### [What you should do]
Please render every line of the entries below as a JSON list of strings, one string per line, skipping blank lines and leaving the pictures out.

________________

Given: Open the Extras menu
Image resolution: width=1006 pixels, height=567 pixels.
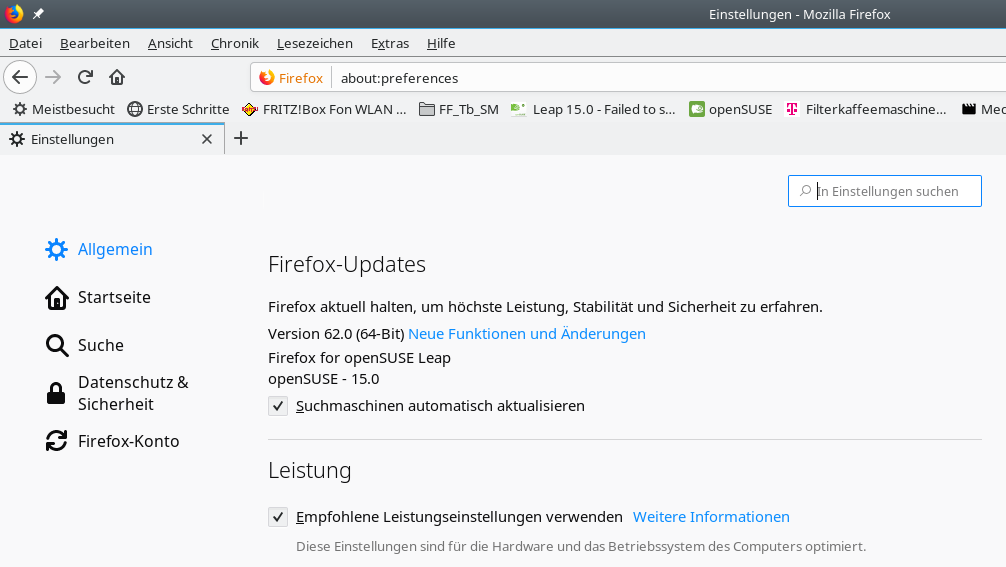Looking at the screenshot, I should pos(390,43).
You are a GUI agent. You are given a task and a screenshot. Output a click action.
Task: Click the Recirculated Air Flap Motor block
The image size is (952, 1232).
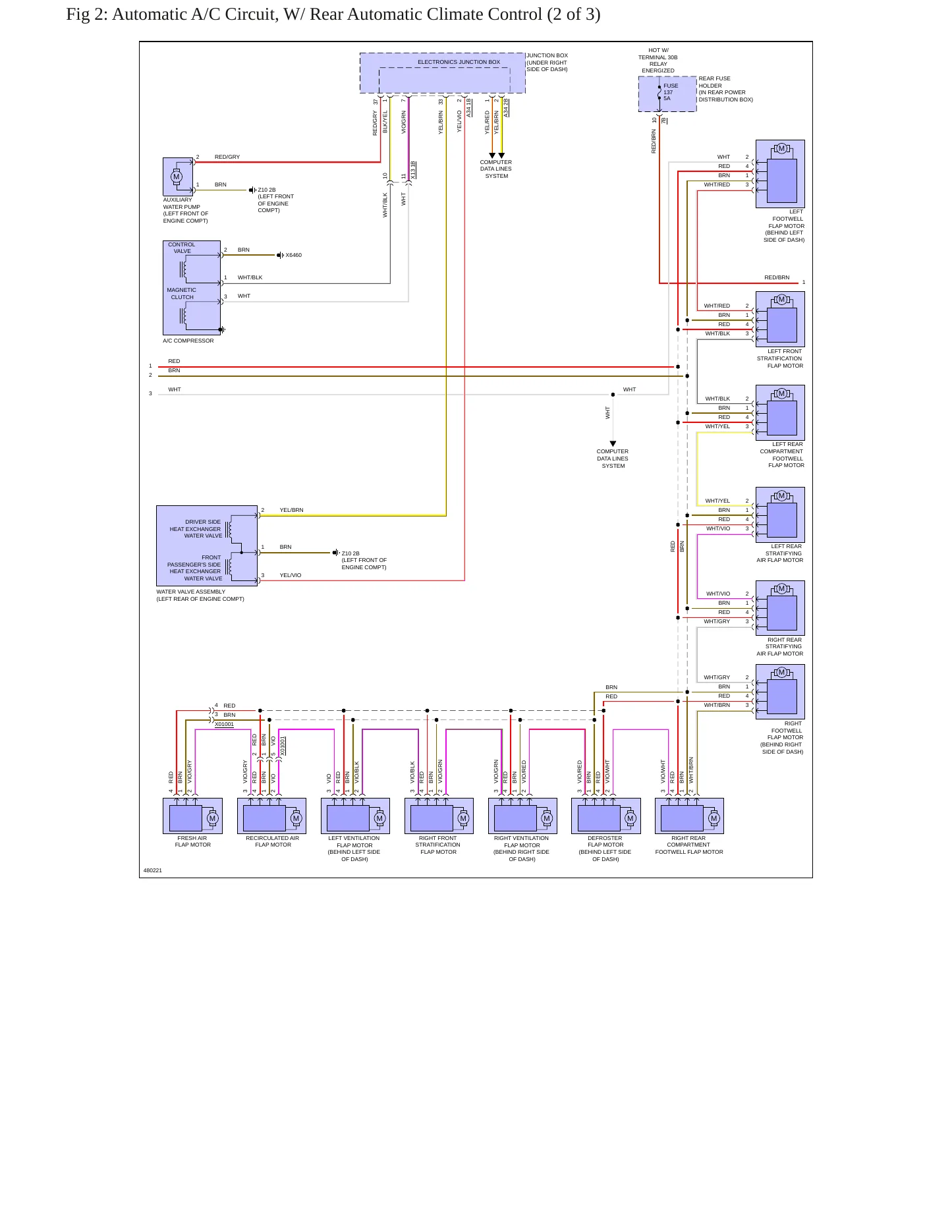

________________

### [Result for this exercise]
[
  "Given: Open the Extras menu",
  "Image resolution: width=1006 pixels, height=567 pixels.",
  "Looking at the screenshot, I should pos(390,43).",
  "You are a GUI agent. You are given a task and a screenshot. Output a click action.",
  "Task: Click the Recirculated Air Flap Motor block",
  "The image size is (952, 1232)."
]